I will not elaborate the parable; it is sufficient to indicate that in my 
reading of Mr Wells, I have seen him as regarding all life from a 
reasonable distance. By good fortune he avoided the influences of his 
early training, which was too ineffectual to leave any permanent mark 
upon him. His readers may infer, from certain descriptions in Kipps, 
and The History of Mr Polly, that Wells himself sincerely regrets the 
inadequacies of that "private school of dingy aspect and still dingier 
pretensions, where there were no object lessons, and the studies of 
book-keeping and French were pursued (but never effectually
overtaken) under the guidance of an elderly gentleman, who wore a 
nondescript gown and took snuff, wrote copperplate, explained nothing, 
and used a cane with remarkable dexterity and gusto." But, properly 
considered, that inadequate elderly gentleman may be regarded as our 
benefactor. If he had been more apt in his methods, he might have 
influenced the blessed normality of his pupil, and bound upon him the 
spectacles of his own order.

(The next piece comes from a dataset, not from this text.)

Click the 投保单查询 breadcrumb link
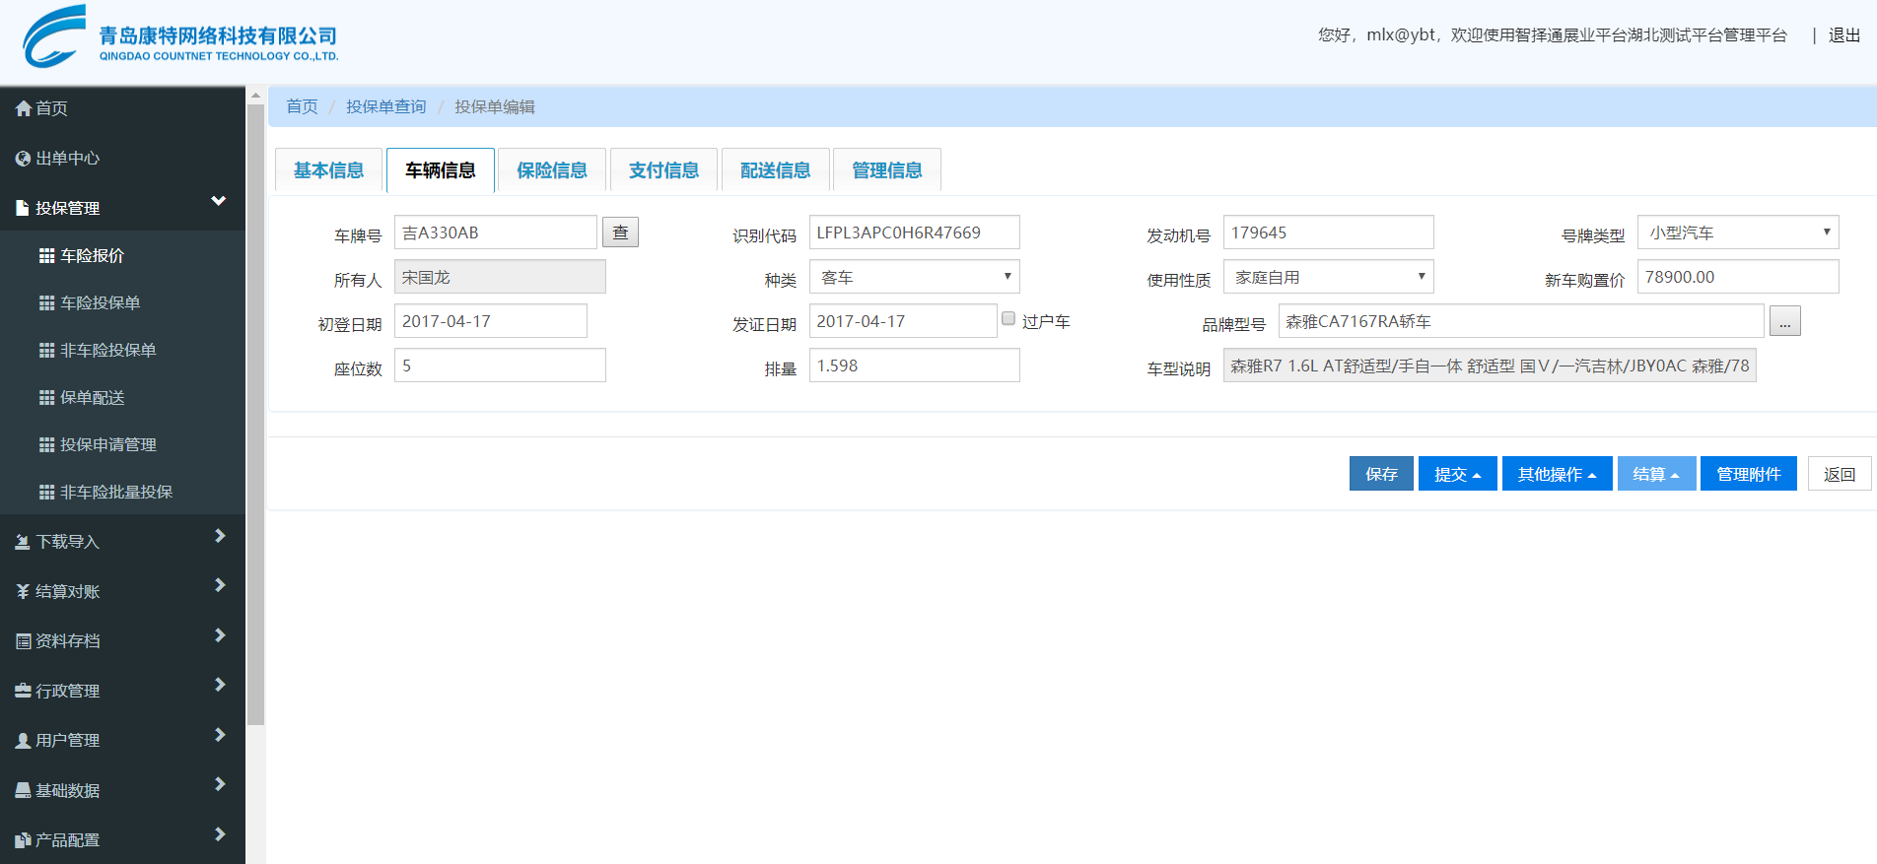The width and height of the screenshot is (1877, 864). tap(385, 106)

Worse still, Mr Wells might have been 
born into the leisured classes, and sent to Eton and Christchurch, and if 
his genius had found any expression after that awful experience, he 
would probably, at the best, have written polite essays or a history of 
Napoleon, during the intervals of his leisured activity as a member of 
the Upper House. 
Happily, Fate provided a scheme for preserving his eyesight, and 
pitched him into the care of Mr and Mrs Joseph Wells on the 21st 
September 1866; behind or above a small general shop in Bromley.